**WORK ITEM**. In the records below, find the line containing "news (310, 367)" and the line containing "[Decrement] (719, 589)"; please repeat exactly the lines from one to the other, both included, and nothing more.

[Start of Attachment]

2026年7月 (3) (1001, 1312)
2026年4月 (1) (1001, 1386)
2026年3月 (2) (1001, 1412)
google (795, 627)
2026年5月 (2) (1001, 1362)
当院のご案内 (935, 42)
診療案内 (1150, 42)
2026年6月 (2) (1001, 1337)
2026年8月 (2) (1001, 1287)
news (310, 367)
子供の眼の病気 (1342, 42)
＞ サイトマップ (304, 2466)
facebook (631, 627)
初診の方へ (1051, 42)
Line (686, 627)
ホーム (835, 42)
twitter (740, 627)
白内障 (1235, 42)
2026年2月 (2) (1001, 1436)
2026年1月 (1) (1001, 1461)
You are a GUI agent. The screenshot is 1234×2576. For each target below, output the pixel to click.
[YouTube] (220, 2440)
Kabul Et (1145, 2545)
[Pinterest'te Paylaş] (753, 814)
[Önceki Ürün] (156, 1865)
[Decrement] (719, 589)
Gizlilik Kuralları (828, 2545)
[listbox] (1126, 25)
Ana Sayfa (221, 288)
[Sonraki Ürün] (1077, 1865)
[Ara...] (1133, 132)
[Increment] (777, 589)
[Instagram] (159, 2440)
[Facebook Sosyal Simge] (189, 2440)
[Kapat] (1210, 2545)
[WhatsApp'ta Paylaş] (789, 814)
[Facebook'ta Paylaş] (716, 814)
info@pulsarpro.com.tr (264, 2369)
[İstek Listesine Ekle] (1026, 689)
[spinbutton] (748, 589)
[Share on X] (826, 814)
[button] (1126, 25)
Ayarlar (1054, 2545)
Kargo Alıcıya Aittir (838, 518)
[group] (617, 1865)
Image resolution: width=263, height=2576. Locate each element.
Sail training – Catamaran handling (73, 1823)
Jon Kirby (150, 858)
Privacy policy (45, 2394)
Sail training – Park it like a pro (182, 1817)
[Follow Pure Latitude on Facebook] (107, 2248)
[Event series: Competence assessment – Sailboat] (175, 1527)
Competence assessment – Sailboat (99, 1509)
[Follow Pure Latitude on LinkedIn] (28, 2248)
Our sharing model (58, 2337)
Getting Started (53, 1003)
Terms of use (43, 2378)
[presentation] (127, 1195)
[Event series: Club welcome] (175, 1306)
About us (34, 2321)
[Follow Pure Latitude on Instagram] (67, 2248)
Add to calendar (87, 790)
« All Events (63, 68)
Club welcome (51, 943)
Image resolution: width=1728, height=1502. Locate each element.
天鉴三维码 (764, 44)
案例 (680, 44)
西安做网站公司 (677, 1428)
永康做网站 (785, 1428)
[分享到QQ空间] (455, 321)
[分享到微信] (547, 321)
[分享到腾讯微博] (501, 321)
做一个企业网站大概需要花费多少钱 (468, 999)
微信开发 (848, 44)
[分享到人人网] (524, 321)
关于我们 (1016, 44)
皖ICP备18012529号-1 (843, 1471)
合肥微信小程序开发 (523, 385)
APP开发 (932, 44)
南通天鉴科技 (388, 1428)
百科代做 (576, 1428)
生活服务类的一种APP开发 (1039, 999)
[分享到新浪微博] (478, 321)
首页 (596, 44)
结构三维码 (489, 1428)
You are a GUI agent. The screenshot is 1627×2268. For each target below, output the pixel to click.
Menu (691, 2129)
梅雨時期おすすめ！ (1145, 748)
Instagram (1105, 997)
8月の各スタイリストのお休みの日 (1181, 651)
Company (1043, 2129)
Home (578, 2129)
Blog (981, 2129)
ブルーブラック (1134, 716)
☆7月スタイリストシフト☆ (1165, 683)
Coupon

[End of Attachment]

**EXERCISE OUTPUT**.
news (310, 367)
子供の眼の病気 (1342, 42)
＞ サイトマップ (304, 2466)
facebook (631, 627)
初診の方へ (1051, 42)
Line (686, 627)
ホーム (835, 42)
twitter (740, 627)
白内障 (1235, 42)
2026年2月 (2) (1001, 1436)
2026年1月 (1) (1001, 1461)
You are a GUI agent. The screenshot is 1234×2576. For each target below, output the pixel to click.
[YouTube] (220, 2440)
Kabul Et (1145, 2545)
[Pinterest'te Paylaş] (753, 814)
[Önceki Ürün] (156, 1865)
[Decrement] (719, 589)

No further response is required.